Workers' compensation in Florida is simply coverage that is purchased by an employer or business. It provides its workers with benefits for any job-related injuries. Florida law does require that most employers in the state have this kind of coverage.

Here is a list of some of the more commonly asked questions about Florida workers' compensation coverage. We will also outline some exceptions to when the coverage cannot be used.

What Is Not Covered Under Workers' Compensation?



When discussing exceptions to this coverage, we need to discuss intentional acts. If a worker intentionally causes a workplace injury or illness, they will not be covered under any workers' compensation insurance policy. Also listed as an exception is when the worker engages in an illegal activity that causes injury.

Who Exactly Is Eligible for Workers' Compensation?



Now that we have covered the exceptions, who is actually covered under this insurance? It covers any employee who suffers illness or injuries while working. This can include exposure to dangerous materials or if you get into an accident while traveling for business.

What Are Some Common Workers' Comp Claims?



Strains, sprains, slip and fall injuries, being struck by an object, cuts, punctures, scrapes, motor vehicle accidents, machinery accidents, burns, scalding and heat or cold exposure are some of the more commonly reported workers' comp claims.

What Do You Have to Do When Filing?



To file for workers' compensation benefits, many steps must be taken to start the claims process successfully. First and foremost, you must report the accident to the employer as soon as possible. This has to be done at least within the first 30 days of the incident, or your claim could be denied.

Next, seek medical attention and start documenting everything for your claim. Your employer will give you a list of authorized medical professionals you can see for treatment under their policy. Once you inform them that the injury or illness is work-related, the medical provider will submit all the bills to the employer's insurance company for payment.

After all this, you want to pay close attention to what the insurance company sends. From the day you file your claim, the insurance company has three days to send you all the information pertaining to your rights and responsibilities as the injured employee.

How Do You Calculate a Workers' Compensation Claim?



Once you have successfully filed your workers' compensation claim, benefit checks are often sent either weekly or biweekly. When calculating compensation, it comes out to two-thirds of your average weekly wage. It is also capped at a certain amount.

If the injuries are more severe, then compensation may be calculated differently. Every case is different, so you never really know what to expect until your specific situation is reviewed.

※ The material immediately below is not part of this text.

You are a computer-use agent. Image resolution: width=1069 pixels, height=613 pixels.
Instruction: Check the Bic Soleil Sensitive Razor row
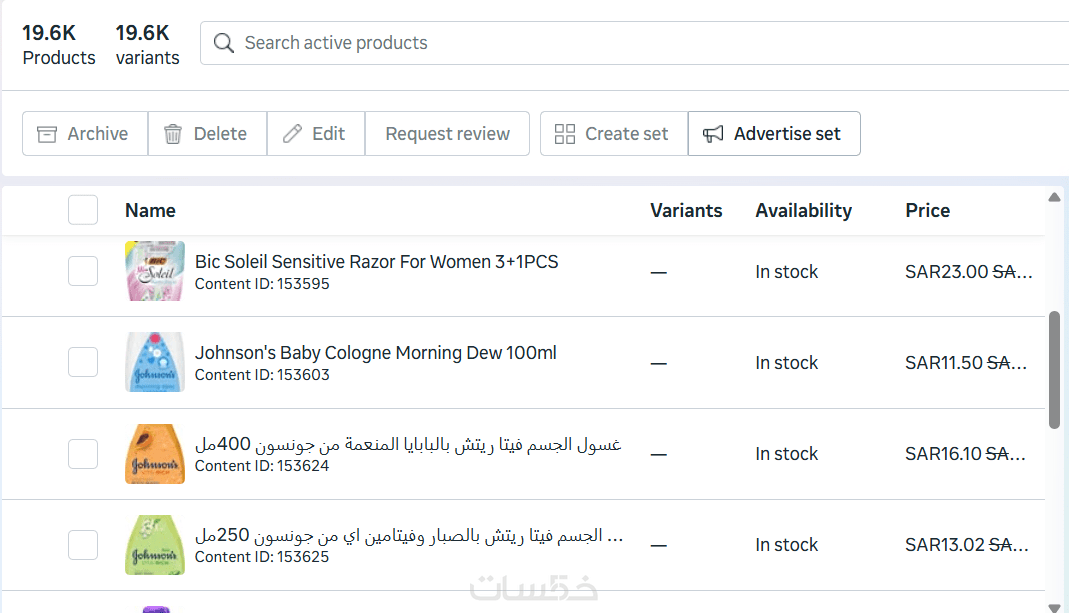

Do You Have to Pay Taxes on These Benefits?



Another common question is if the worker has to pay taxes on workers' compensation benefits. No. You do not. However, if you can work on a limited basis or are on light duty under a doctor's supervision, then you will be taxed on the wages you earn while actually on duty.

Can You Appeal a Workers' Compensation Decision?



In some cases, you may find that your claim is denied. If you are faced with this kind of response, you can file an appeal and continue to demand full compensation for your injury or illness.

If you have recently been denied a claim, it is in your best interests to consult with an experienced personal injury attorney who is familiar with workers' compensation law in Florida.